- **Assignment**:
Tally the lines containing "width" in this data. Respond with the tally alone.

- **Provided data**:
# # # #

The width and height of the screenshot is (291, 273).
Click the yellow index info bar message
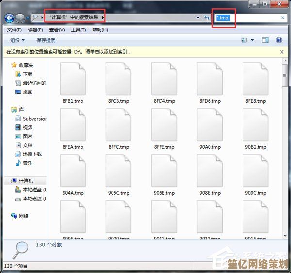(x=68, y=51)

# # # #

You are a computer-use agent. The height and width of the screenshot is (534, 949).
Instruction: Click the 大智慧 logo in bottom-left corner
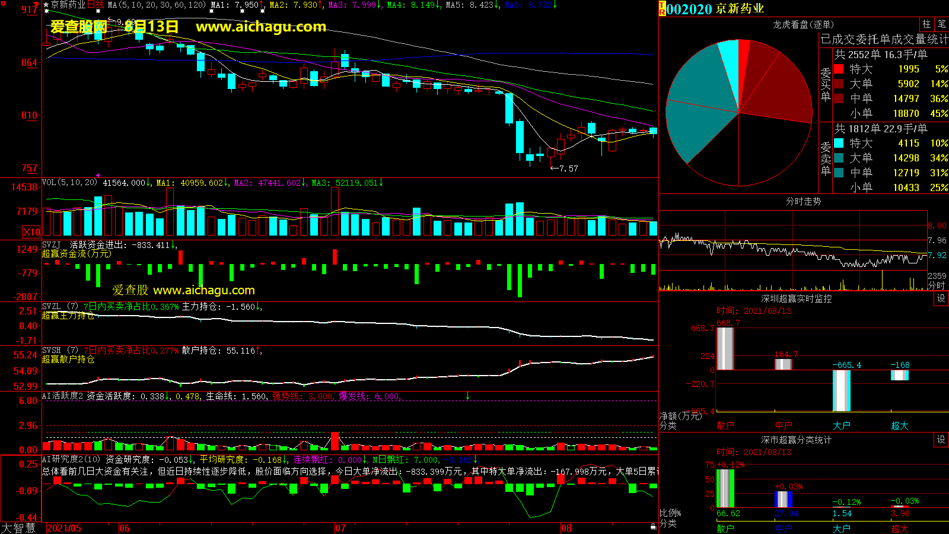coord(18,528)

# # # #

- **Expected answer**:
2